Task requirements:
In the article on Marcus Rashford, how many goals has he scored for Manchester United?

Source document:
------------------------------------------------------------
Marcus Rashford is feeding hungry children because the UK's government won't

When you stop and think about it, when you really sit with the realization, it is deeply embarrassing that Marcus Rashford is already the world’s most influential soccer player. Not embarrassing to him, mind you. Or really any of the other superstar soccer players either. Not embarrassing to the sport. But embarrassing to the people who ought to be accomplishing the things that Rashford has had to do in their stead, to cover for their failures.

In a way, in that way that actually matters, Rashford is already the world’s greatest soccer player. He is doing the most good; more good than any other soccer player currently or in recent memory — in all memory, perhaps.

Because Rashford has a notion that children going hungry is a bad thing and that he should do something about children going hungry because it turns out that he can. Because he has worked out ways of leveraging his large-but-by-no-means unique platform into food for children, so that children won’t go hungry. Because he has stepped in where the United Kingdom’s longtime conservative government, in power for a decade without interruption, has fallen short: making sure children don’t go hungry in one of the world’s oldest powers and richest nations.

It has fallen to a soccer player to make sure that this most basic of needs, among this most vulnerable populations, is met.

Marcus Rashford's activism on behalf of hungry children is nothing short of inspirational, and should cast scrutiny on the government officials whose inaction necessitated it. (Michael Regan/Pool via AP)
Marcus Rashford's activism on behalf of hungry children is nothing short of inspirational, and should cast scrutiny on the government officials whose inaction necessitated it. (Michael Regan/Pool via AP)

Rashford earned his platform the old-fashioned way. He is part of a wave of young forwards making the sport theirs, a prominent member of the club dislodging Lionel Messi and Cristiano Ronaldo — its other proponents are Kylian Mbappe, Erling Haaland, Joao Felix and Ansu Fati.

A few days shy of his 23rd birthday, Rashford has already logged 222 senior team games for Manchester United, scoring 71 goals. He has never failed to score double-digit goals in any of his full seasons in the first team since rising from the youth academy, no matter the tumult United went through. He has 40 England caps and 11 international goals. And his 87th-minute winner at Paris Saint-Germain last week slayed the French giants in the Champions League for the second time in his young career.
------------------------------------------------------------
Source information:

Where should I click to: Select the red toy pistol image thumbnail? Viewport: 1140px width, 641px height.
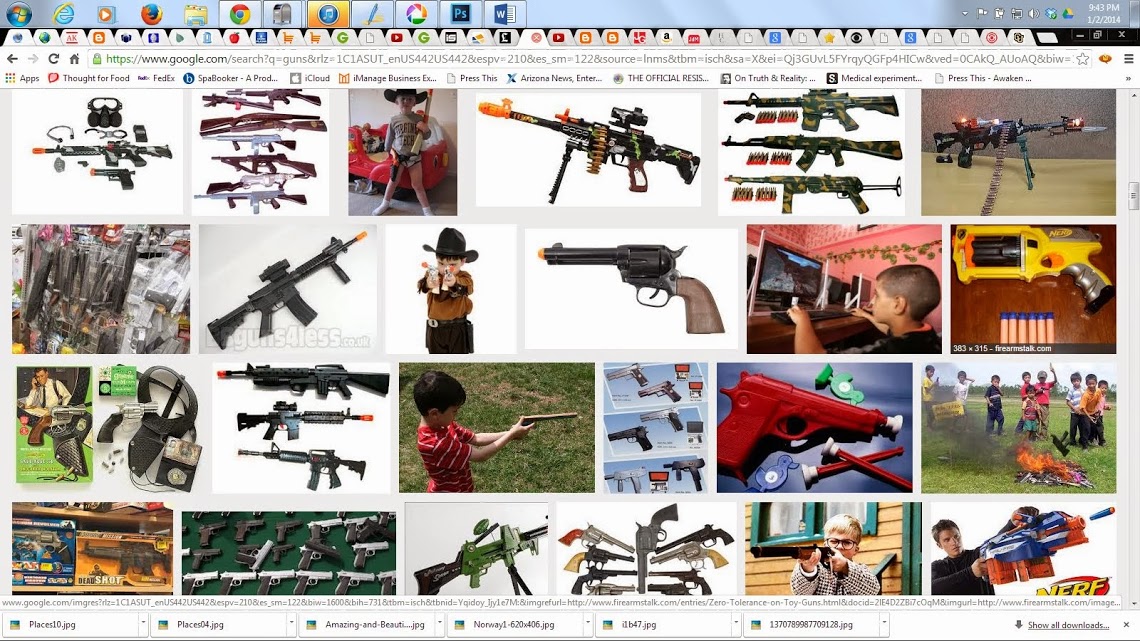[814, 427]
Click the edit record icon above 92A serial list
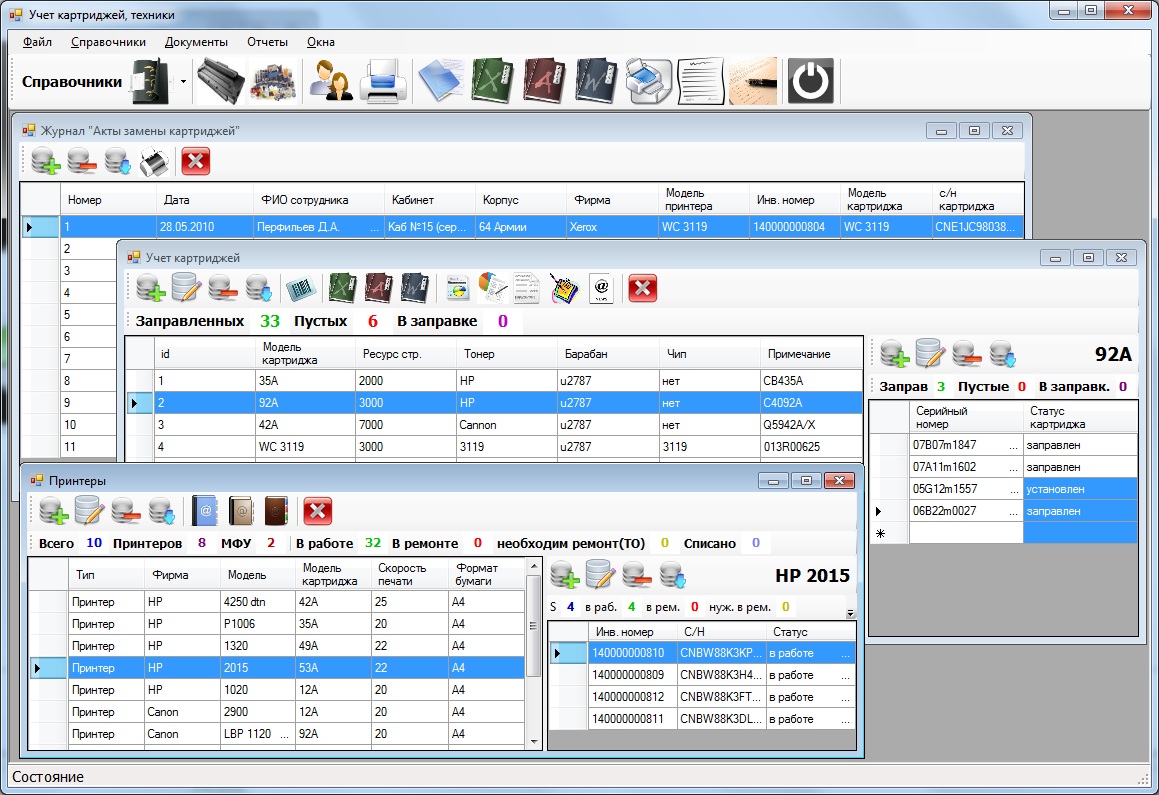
------------------------------------------------------------
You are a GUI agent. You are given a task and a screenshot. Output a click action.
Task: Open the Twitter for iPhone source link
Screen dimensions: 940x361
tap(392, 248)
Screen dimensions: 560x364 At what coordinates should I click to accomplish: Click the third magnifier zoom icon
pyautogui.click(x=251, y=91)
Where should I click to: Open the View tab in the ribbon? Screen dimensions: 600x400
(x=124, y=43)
------------------------------------------------------------
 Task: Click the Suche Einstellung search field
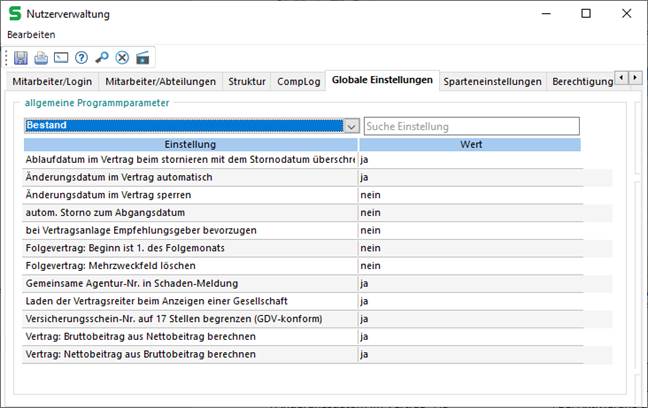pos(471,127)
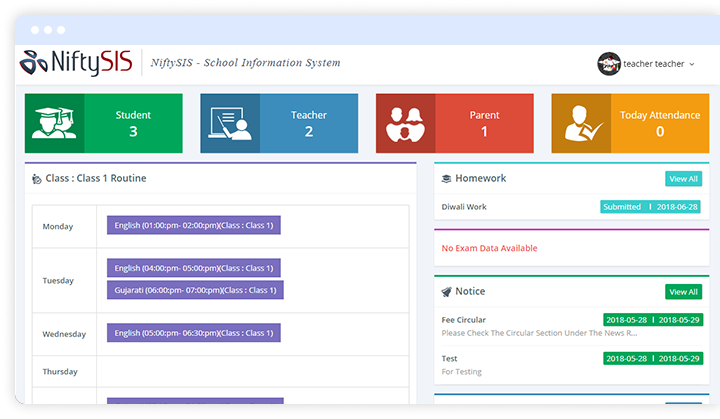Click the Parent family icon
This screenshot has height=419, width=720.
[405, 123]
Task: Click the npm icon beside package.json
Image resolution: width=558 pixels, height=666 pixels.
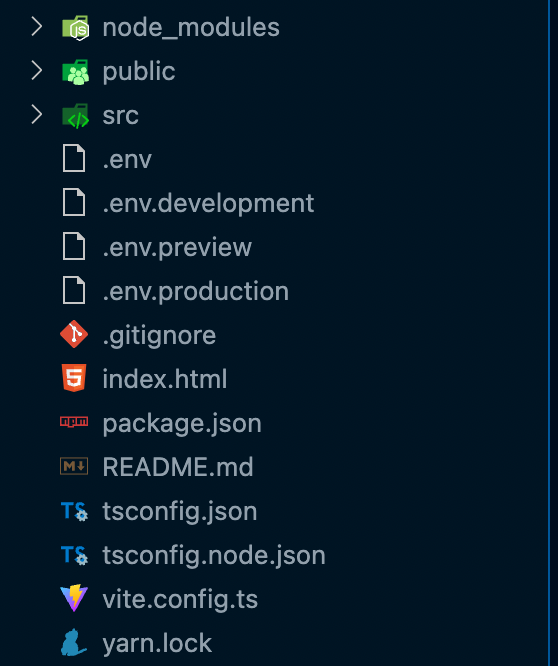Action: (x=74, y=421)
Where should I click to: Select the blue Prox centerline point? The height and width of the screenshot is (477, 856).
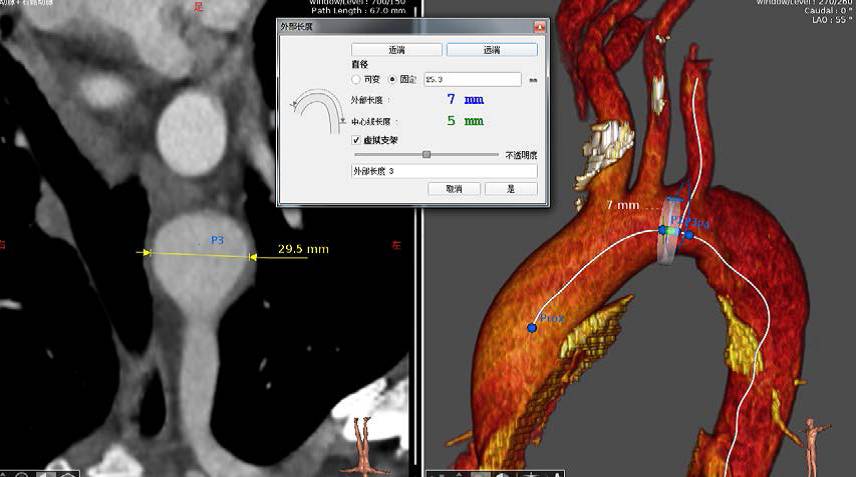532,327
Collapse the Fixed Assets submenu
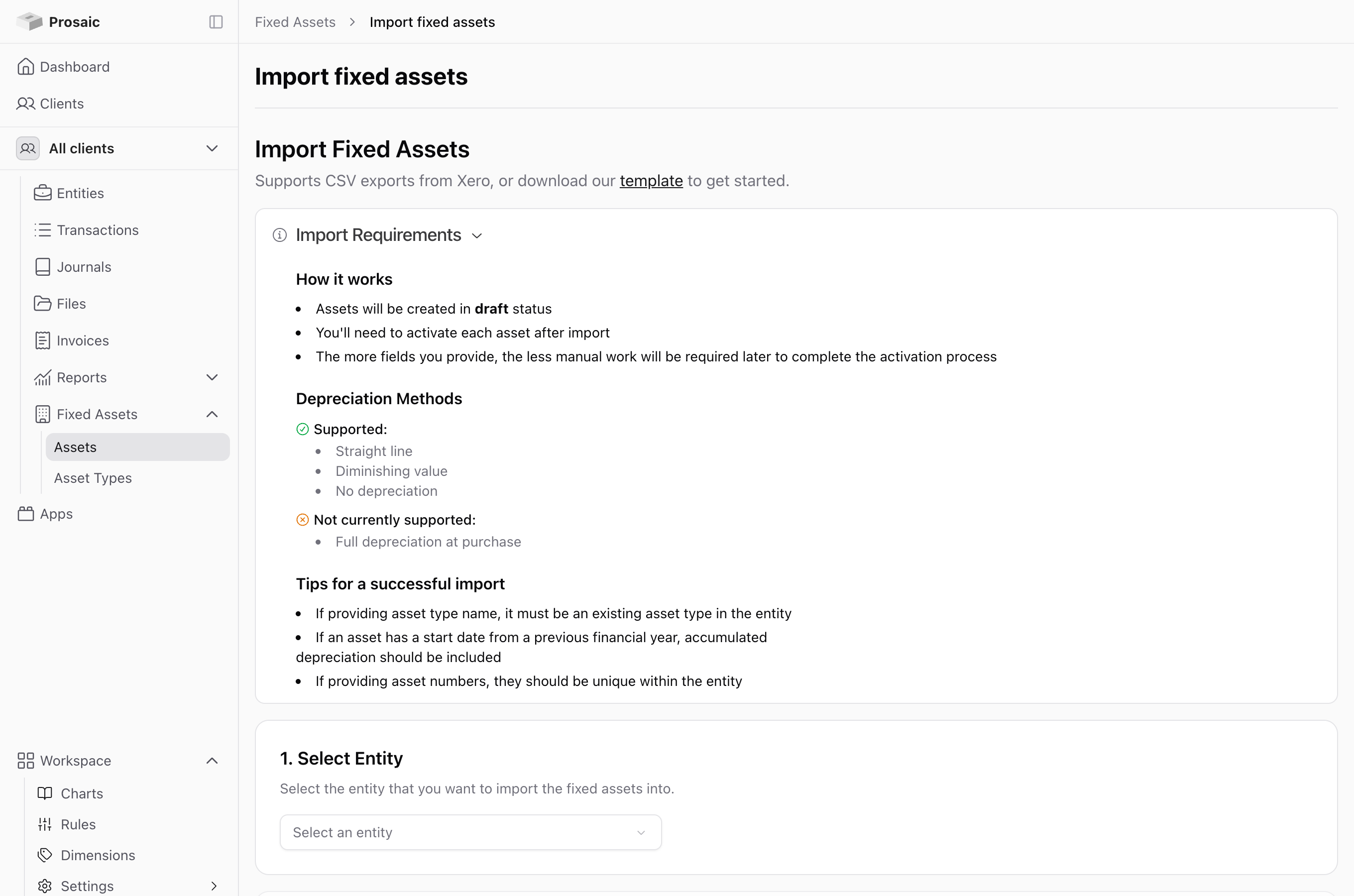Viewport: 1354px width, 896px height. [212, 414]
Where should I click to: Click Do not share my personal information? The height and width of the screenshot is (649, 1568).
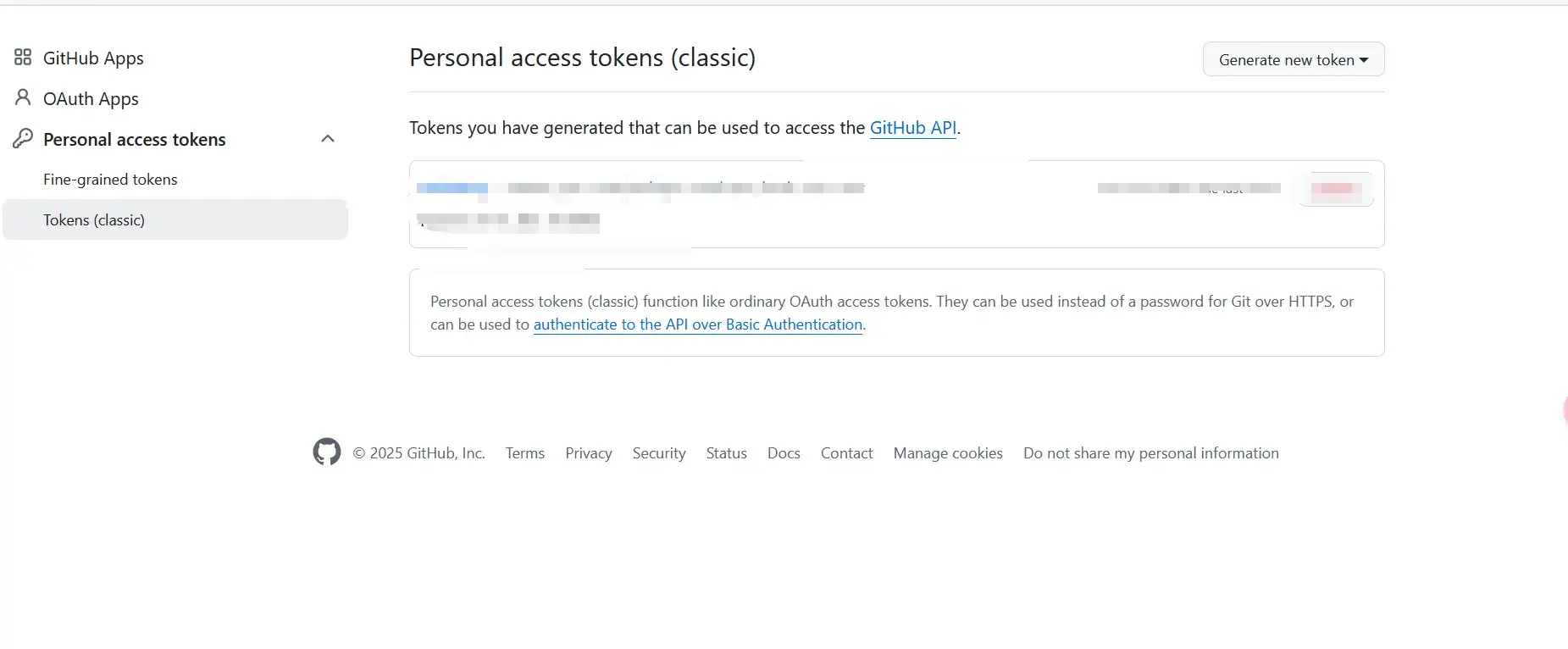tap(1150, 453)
------------------------------------------------------------
Answer to this task:
71 goals in 222 senior team games.